**Prompt A:**
In the AirAsia article below, what valuation is estimated for the airline unit's Nasdaq listing?
**Prompt B:**
Please list the services that the AirAsia article below names as part of the airline's digital ecosystem.
**Prompt C:**
Resume the AirAsia article below, starting after its final sentence.

**Given text:**
···

KUALA LUMPUR / Singapore, Feb 17, 2026 — AirAsia Group’s co-founder and CEO, Tony Fernandes, has confirmed that a unit of the low-cost airline is nearing a deal to be listed on the Nasdaq stock exchange, with a valuation estimated at US$15 billion. The announcement marks a significant milestone for the Southeast Asian aviation sector, signaling renewed investor confidence in the region’s recovery from years of pandemic-related disruption.
Deal and Strategic Vision
The planned Nasdaq listing is part of AirAsia’s broader strategy to expand its global presence, secure growth capital, and attract international investors. Fernandes stated that the move is intended to support both the airline’s traditional aviation operations and its growing digital ecosystem, which includes AirAsia’s e-commerce, fintech, and logistics services.
“This deal is a critical step in our journey to become a digitally integrated aviation company,” Fernandes said. “By accessing global capital markets, we can accelerate innovation, fleet modernization, and regional expansion while offering shareholders the opportunity to participate in AirAsia’s growth story.”
The potential valuation of US$15 billion positions AirAsia’s unit as one of the largest aviation-related listings to emerge from Southeast Asia, highlighting the airline’s resilience and strong market positioning despite recent economic and operational challenges.
Market Impact and Investor Response
Analysts note that the Nasdaq listing could have far-reaching implications for both the airline and the broader Southeast Asian aviation sector. Investors are closely monitoring the company’s financial health, recovery trajectory, and growth potential, with the deal seen as a test case for how regional carriers can leverage international capital markets.

···

**Extracted data:**
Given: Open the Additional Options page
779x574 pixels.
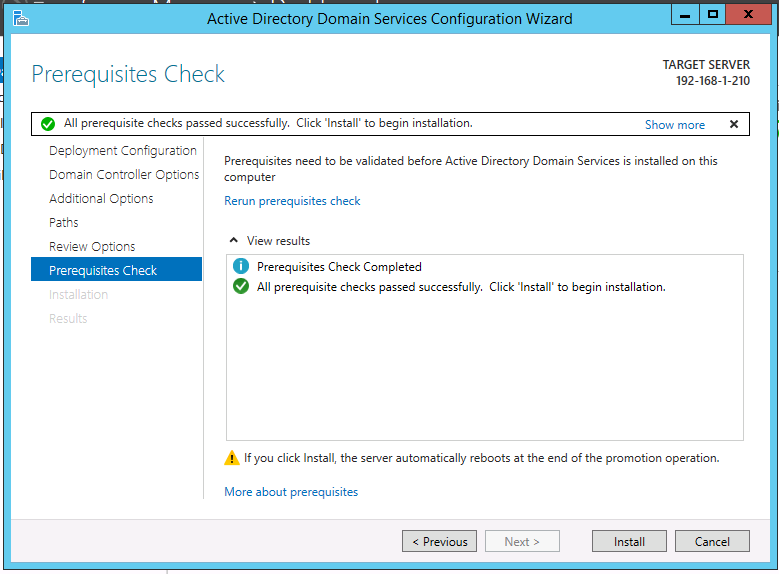Looking at the screenshot, I should click(x=101, y=198).
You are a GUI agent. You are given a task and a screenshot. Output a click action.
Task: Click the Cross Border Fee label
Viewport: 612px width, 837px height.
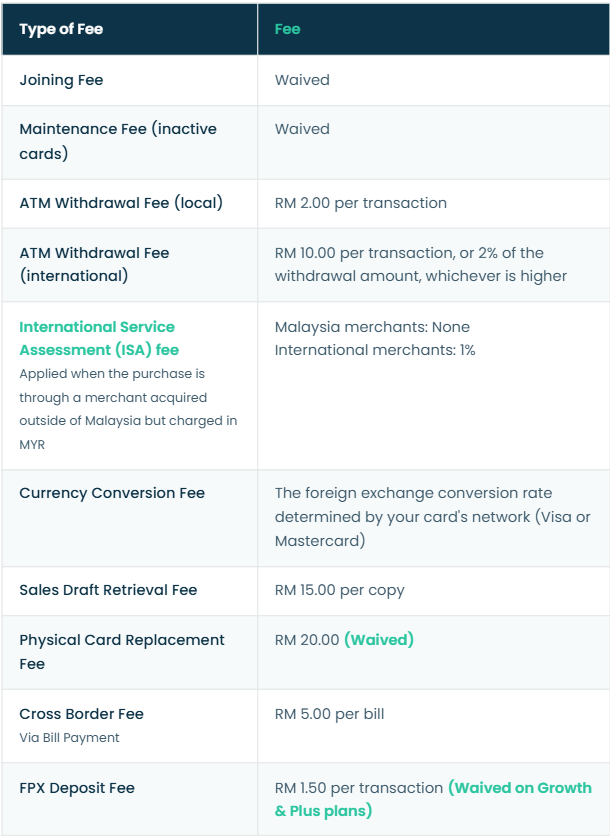click(81, 714)
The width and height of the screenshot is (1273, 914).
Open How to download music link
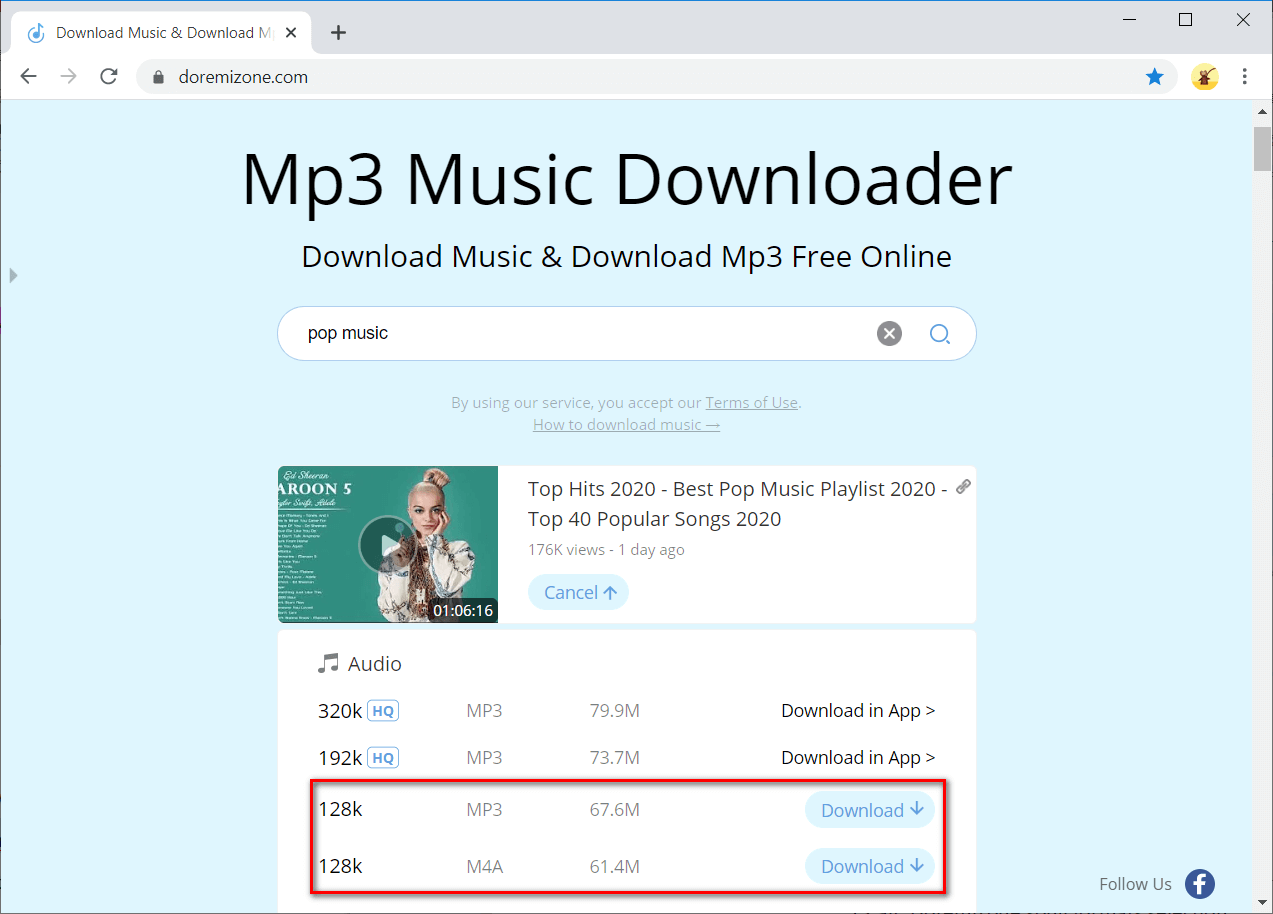click(x=626, y=425)
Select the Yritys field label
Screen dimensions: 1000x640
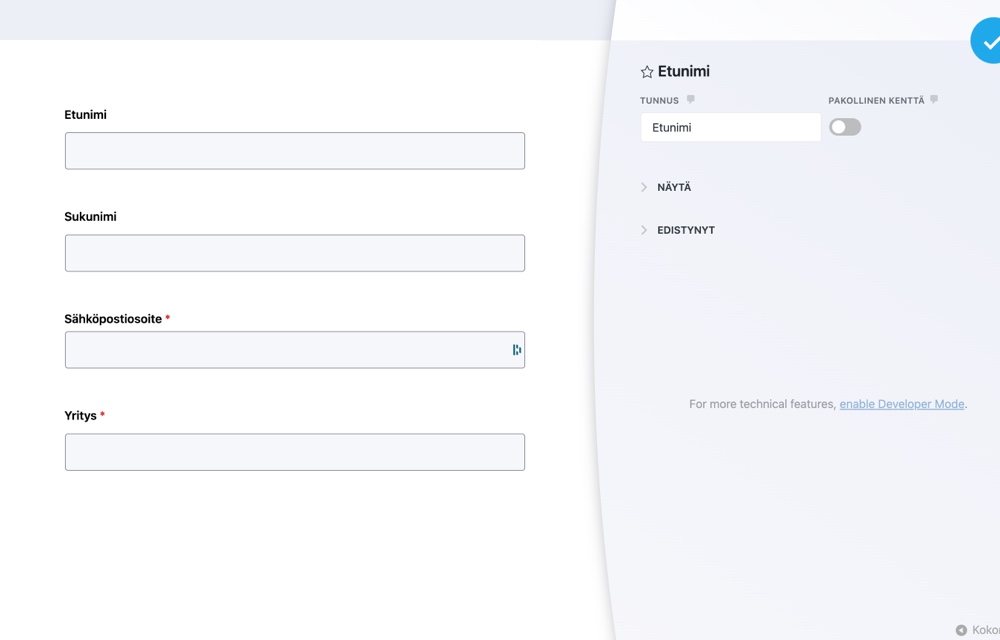80,415
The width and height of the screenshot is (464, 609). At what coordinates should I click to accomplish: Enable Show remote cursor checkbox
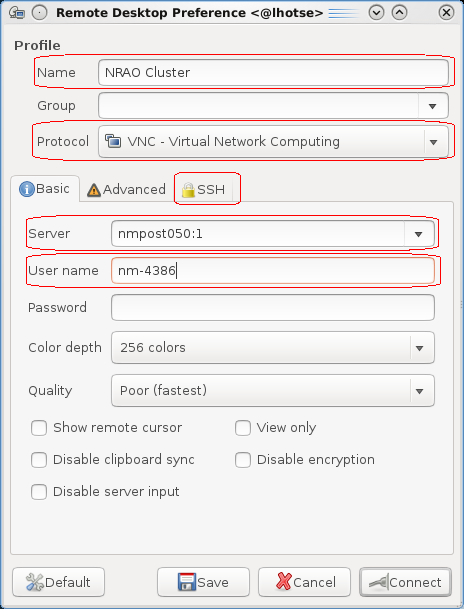[x=39, y=428]
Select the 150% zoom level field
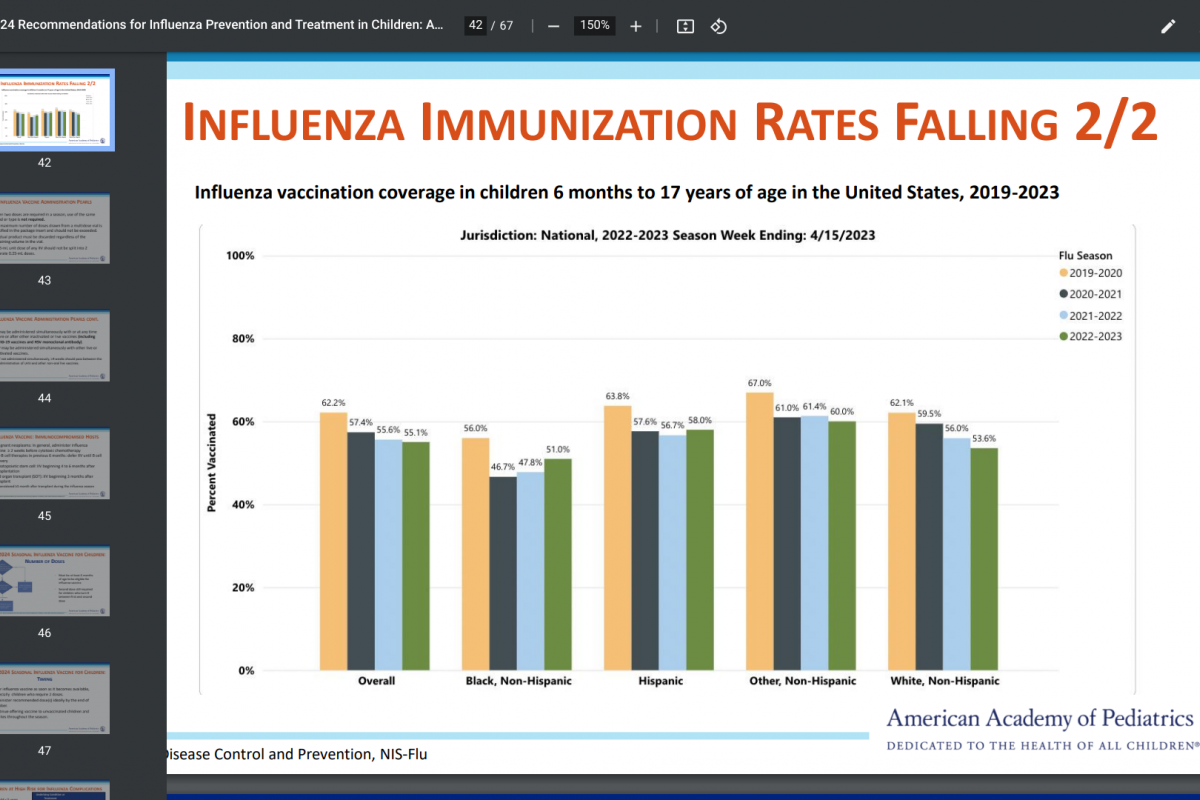Screen dimensions: 1200x800 coord(594,26)
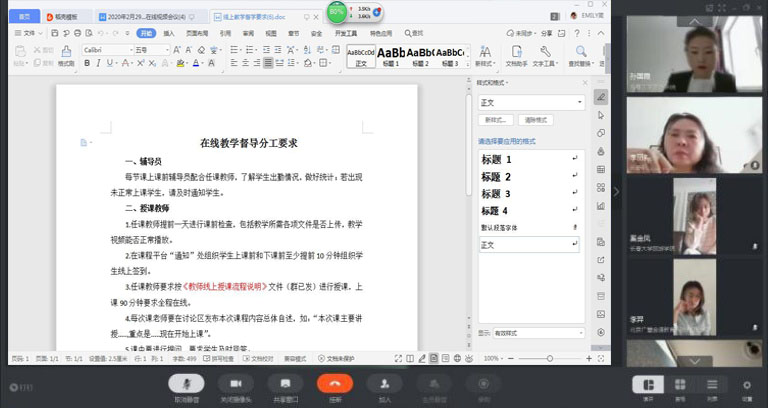Screen dimensions: 768x408
Task: Unmute microphone in meeting toolbar
Action: [183, 386]
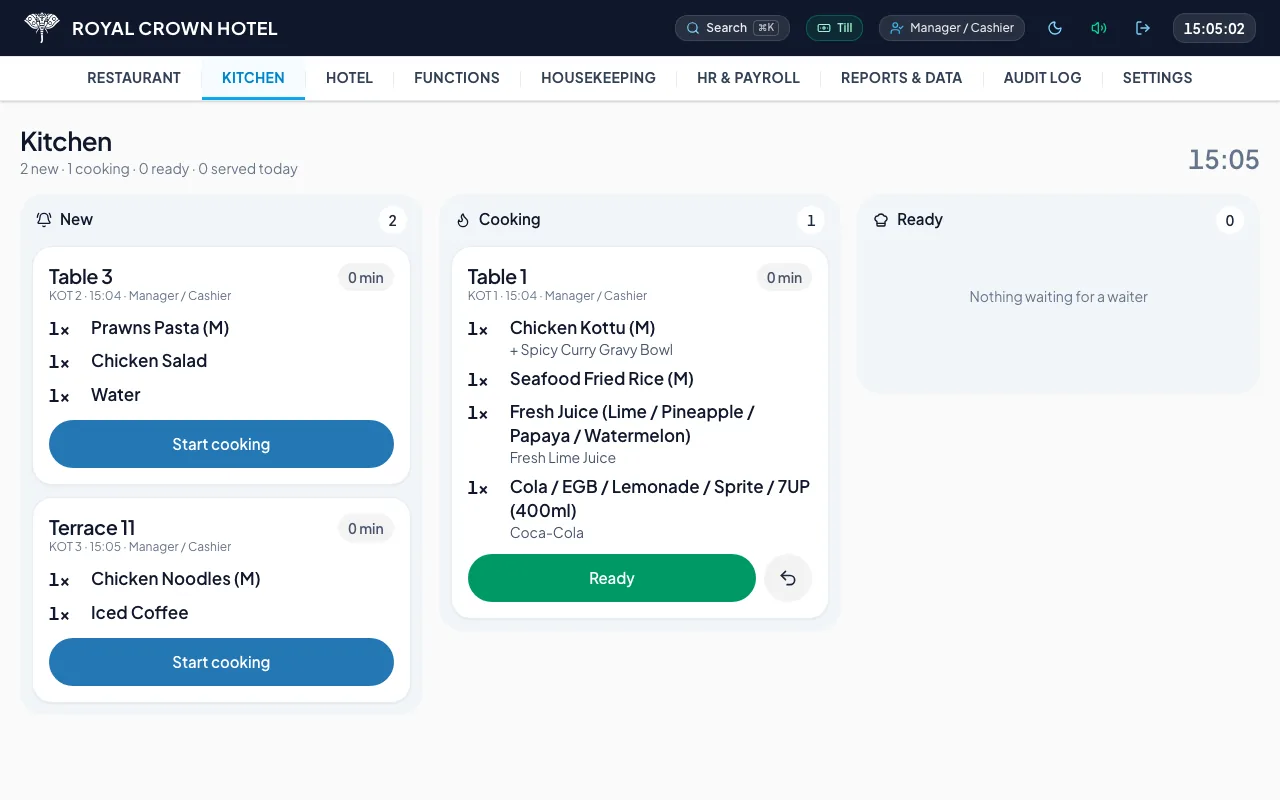Image resolution: width=1280 pixels, height=800 pixels.
Task: Open the Search box in header
Action: 732,28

···

**Response box A:**
US$15 billion

**Response box B:**
- e-commerce
- fintech
- logistics

**Response box C:**
“The move is strategic,” said a market analyst. “It not only provides capital but also gives AirAsia greater global visibility, which could attract strategic partnerships and improve its competitive position against other regional carriers.”
The announcement has already generated interest from institutional investors in the US, Europe, and Asia, reflecting the growing appetite for exposure to emerging market aviation stocks.
AirAsia’s Growth and Digital Transformation
Over the past few years, AirAsia has diversified its business beyond traditional flights, investing heavily in digital services including payments, e-commerce, travel tech, and logistics platforms. Fernandes emphasized that these digital initiatives are key drivers of revenue growth and will be a focus for the Nasdaq-listed unit.
“This is not just about flying planes anymore,” Fernandes said. “Our vision is to become a holistic travel and lifestyle platform, integrating aviation, technology, and financial services for our customers.”
The listing is also expected to fund fleet expansion, upgrade operational capabilities, and explore new routes across Southeast Asia and beyond, strengthening the airline’s position as a leading low-cost carrier in the region.
Regulatory and Market Considerations
AirAsia’s Nasdaq listing will be subject to regulatory approvals in both the United States and Malaysia. Market experts highlight that while investor sentiment is strong, the company must meet stringent reporting, governance, and compliance standards required by the US stock exchange.
Fernandes remains optimistic that the listing will proceed smoothly, describing it as a “transformative opportunity” for the airline and the wider Southeast Asian aviation market.